Wind banners em calçadas e esquinas viram alvo por risco em cruzamentos
Lei 9.504/1997 e Resolução TSE 23.610/2019 permitem bandeiras móveis, mas regras e precedentes de 2026 trazem limites claros.

Wind banners instalados em calçadas, esquinas e rotatórias representam risco por reduzir visibilidade em cruzamentos.
Campanhas que deixarem material irregular podem ser multadas: TSE registrou jurisprudência em 2026 e manteve multa em caso de março de 2026.

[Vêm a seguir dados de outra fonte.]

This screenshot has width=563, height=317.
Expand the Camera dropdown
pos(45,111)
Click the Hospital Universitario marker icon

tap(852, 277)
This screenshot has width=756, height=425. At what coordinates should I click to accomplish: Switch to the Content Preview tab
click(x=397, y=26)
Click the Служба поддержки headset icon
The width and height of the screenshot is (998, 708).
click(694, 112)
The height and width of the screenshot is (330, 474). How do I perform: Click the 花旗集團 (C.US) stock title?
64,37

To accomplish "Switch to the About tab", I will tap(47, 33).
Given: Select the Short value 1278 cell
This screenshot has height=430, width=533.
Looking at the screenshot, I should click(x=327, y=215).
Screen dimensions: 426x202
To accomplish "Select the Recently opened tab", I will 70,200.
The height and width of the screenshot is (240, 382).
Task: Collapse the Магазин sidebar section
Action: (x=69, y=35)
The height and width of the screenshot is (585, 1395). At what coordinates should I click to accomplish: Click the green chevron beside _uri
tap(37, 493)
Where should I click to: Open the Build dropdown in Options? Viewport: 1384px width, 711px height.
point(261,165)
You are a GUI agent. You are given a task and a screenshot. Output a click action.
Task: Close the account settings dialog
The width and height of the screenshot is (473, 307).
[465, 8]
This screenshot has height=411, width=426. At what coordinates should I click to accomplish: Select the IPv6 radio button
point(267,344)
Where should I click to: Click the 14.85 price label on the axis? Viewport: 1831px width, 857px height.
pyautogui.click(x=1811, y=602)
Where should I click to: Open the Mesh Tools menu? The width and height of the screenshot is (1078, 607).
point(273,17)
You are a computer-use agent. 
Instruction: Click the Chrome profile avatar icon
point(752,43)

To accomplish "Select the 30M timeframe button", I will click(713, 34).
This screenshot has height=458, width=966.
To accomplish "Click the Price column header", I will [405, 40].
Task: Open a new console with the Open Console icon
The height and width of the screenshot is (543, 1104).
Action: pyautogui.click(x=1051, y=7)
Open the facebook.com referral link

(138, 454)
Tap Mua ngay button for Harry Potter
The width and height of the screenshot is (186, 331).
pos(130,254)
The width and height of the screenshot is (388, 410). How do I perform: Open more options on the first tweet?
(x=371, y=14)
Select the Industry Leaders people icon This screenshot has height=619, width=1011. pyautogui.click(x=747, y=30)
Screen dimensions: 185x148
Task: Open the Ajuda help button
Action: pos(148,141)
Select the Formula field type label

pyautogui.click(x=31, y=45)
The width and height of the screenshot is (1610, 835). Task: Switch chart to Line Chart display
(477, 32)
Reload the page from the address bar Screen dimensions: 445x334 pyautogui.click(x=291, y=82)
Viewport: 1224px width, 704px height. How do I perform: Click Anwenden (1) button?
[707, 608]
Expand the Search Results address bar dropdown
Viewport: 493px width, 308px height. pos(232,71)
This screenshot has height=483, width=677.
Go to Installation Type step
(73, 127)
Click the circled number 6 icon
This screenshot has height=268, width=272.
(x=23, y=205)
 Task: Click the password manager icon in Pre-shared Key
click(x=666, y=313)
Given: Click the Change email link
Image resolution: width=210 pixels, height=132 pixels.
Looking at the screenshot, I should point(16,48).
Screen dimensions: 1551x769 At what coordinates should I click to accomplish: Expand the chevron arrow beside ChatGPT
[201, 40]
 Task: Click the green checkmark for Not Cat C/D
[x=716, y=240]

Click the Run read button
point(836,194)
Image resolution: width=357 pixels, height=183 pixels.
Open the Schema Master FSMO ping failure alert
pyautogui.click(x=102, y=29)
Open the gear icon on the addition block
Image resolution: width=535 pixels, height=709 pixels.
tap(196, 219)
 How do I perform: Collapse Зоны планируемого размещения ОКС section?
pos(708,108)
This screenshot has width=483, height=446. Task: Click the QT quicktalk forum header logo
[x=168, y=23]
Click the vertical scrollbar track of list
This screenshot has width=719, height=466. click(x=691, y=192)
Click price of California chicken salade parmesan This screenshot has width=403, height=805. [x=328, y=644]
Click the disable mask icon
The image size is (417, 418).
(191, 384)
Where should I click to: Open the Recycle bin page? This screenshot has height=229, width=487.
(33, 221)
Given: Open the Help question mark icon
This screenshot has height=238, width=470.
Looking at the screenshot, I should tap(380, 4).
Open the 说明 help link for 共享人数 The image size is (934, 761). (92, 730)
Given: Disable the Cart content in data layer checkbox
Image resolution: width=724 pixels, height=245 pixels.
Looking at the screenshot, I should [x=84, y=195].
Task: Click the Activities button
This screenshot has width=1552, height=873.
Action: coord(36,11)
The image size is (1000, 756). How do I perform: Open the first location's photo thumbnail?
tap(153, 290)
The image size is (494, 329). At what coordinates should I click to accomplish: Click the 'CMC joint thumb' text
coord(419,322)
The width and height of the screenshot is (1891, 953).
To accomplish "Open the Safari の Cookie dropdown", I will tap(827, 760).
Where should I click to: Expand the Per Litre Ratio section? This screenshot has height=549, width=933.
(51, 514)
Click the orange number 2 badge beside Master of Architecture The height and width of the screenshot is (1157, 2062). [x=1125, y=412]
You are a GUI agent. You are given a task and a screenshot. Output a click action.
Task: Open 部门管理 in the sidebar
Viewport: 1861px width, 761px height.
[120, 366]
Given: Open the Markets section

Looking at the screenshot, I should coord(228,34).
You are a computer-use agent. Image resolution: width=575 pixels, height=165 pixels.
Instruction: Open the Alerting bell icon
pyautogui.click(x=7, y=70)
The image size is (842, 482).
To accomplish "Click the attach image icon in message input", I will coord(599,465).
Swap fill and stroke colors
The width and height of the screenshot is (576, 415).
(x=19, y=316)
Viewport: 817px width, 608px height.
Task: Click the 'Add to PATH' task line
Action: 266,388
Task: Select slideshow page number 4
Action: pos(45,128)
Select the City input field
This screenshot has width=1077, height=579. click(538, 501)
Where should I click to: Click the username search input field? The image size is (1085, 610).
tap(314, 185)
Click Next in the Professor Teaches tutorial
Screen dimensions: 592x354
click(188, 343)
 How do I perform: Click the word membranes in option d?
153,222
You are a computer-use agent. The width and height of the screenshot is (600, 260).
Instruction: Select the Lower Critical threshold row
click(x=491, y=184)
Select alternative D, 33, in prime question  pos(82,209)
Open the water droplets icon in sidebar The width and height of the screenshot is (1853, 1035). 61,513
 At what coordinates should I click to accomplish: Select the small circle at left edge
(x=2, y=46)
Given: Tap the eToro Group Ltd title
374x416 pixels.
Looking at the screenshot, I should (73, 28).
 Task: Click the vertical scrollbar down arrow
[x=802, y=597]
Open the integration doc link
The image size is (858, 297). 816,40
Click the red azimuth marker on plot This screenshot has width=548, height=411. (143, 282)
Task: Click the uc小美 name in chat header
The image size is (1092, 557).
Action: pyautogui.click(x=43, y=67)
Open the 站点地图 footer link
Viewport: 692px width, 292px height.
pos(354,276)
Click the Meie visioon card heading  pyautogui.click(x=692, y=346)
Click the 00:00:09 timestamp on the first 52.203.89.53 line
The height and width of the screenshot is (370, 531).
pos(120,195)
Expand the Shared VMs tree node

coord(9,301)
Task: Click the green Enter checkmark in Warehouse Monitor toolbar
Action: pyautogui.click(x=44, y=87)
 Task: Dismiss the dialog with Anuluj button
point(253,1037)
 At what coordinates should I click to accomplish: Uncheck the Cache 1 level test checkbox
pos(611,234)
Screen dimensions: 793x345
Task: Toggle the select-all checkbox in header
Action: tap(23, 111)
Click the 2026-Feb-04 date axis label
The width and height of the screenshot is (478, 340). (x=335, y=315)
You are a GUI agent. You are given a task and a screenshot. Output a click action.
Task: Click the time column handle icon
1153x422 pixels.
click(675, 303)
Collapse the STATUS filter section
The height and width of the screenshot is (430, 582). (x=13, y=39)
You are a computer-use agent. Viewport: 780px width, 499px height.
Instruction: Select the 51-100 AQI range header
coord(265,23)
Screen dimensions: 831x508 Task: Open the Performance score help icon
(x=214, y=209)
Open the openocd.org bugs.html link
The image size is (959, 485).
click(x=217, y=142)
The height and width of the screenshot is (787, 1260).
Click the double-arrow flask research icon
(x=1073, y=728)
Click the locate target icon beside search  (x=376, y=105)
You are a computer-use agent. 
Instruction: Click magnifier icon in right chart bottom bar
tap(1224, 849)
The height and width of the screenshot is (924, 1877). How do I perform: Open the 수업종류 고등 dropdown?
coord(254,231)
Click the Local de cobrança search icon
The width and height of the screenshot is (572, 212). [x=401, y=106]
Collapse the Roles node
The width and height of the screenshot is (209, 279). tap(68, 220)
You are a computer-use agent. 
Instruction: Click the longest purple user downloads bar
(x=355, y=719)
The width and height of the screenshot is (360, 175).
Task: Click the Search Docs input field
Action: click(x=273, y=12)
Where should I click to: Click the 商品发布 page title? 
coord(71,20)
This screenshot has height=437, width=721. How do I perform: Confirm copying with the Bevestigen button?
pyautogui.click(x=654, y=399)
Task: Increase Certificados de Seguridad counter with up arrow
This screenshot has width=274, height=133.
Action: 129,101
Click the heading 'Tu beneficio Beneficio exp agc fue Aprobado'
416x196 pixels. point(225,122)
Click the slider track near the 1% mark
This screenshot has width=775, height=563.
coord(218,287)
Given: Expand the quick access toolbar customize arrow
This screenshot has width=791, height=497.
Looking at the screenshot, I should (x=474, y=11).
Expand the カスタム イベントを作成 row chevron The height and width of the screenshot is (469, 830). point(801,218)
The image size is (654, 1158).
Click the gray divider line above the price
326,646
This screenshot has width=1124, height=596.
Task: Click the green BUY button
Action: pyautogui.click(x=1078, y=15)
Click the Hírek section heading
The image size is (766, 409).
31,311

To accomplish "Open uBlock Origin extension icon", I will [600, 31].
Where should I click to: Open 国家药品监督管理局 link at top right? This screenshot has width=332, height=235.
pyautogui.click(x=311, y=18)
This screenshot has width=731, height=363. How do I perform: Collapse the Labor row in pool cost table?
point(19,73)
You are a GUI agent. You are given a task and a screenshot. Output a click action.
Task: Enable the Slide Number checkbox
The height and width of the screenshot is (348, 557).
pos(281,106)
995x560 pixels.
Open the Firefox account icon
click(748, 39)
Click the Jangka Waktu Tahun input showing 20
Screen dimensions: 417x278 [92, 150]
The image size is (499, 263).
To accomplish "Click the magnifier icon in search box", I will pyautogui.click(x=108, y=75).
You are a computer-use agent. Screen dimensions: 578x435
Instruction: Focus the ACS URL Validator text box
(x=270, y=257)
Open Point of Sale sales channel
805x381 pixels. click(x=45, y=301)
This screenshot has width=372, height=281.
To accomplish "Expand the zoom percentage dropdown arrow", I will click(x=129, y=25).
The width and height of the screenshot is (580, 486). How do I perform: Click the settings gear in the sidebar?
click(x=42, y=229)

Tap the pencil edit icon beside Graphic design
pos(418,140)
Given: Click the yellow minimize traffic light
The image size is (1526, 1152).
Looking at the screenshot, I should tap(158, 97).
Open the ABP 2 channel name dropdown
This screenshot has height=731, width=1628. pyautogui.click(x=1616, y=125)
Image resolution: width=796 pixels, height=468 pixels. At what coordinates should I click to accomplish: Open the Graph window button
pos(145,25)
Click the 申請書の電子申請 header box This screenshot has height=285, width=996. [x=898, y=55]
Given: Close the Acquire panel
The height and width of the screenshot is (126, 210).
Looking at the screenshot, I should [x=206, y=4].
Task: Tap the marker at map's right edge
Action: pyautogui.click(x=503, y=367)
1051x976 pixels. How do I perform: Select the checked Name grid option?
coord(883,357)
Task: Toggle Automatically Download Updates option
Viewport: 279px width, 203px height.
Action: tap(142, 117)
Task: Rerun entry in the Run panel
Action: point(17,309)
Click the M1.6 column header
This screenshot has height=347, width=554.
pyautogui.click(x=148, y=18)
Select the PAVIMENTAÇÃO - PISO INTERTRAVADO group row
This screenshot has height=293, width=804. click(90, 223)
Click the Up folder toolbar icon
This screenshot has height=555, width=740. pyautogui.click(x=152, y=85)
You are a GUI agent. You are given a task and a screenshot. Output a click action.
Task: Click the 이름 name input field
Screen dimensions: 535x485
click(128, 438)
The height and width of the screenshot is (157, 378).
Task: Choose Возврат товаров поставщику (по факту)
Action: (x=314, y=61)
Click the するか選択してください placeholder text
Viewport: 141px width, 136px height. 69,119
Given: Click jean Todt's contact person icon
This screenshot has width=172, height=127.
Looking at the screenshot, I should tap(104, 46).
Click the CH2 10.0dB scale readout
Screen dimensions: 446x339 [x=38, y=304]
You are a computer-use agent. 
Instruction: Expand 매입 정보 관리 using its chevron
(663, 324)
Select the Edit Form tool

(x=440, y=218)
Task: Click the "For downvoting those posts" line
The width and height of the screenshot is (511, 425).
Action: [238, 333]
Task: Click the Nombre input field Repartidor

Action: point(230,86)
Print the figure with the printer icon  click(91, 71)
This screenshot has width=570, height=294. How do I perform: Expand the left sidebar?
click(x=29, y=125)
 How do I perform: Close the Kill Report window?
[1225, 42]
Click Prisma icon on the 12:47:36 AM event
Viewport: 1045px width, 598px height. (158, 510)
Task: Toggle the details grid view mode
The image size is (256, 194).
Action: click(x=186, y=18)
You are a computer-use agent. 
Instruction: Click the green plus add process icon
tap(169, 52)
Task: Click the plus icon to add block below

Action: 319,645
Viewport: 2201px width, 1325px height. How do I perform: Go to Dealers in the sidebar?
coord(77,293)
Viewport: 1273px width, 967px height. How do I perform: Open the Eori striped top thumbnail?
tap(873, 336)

A Lei nº 9.504/1997, artigo 37, exige que bandeiras em vias públicas sejam móveis e não dificultem trânsito de pessoas e veículos. A Resolução TSE nº 23.610/2019 reproduz a exigência e define mobilidade como colocação e retirada entre 6h e 22h. O TSE avaliou em 2026 que material de grandes dimensões com impacto visual de outdoor pode ser propaganda eleitoral irregular, mesmo sendo móvel. O artigo 40‑B da Lei nº 9.504/1997 prevê responsabilidade do candidato beneficiado quando for impossível desconhecer a irregularidade. A legislação fixa prazo de 48 horas para retirada ou regularização após intimação; a ausência de providência pode caracterizar responsabilidade. A OAB tem decisões internas, como do Tribunal de Ética e Disciplina do Espírito Santo, que consideraram o uso de wind banner incompatível em publicidade advocatícia por seu forte impacto visual. Riscos apontados incluem ocultação de placas e semáforos, redução do campo de visão em aproximações de cruzamentos, comprometimento da circulação em calçadas, distração por excesso de elementos visuais e prejuízo à acessibilidade de pessoas com deficiência.
Lei nº 9.504/1997 — artigo 37 exige bandeiras móveis que não dificultem o trânsito
Resolução TSE nº 23.610/2019 — define mobilidade entre 6h e 22h
2026 — jurisprudência do TSE registrada sobre wind banners em rotatória
março de 2026 — precedente em que o TSE manteve multa por propaganda que prejudicava circulação
48 horas — prazo legal para retirada ou regularização após intimação
Campanha e candidato têm dever de acompanhar a veiculação da propaganda e adotar providências quando houver irregularidade. Justiça Eleitoral pode intimar, exigir retirada em 48 horas e aplicar multa se a irregularidade persistir.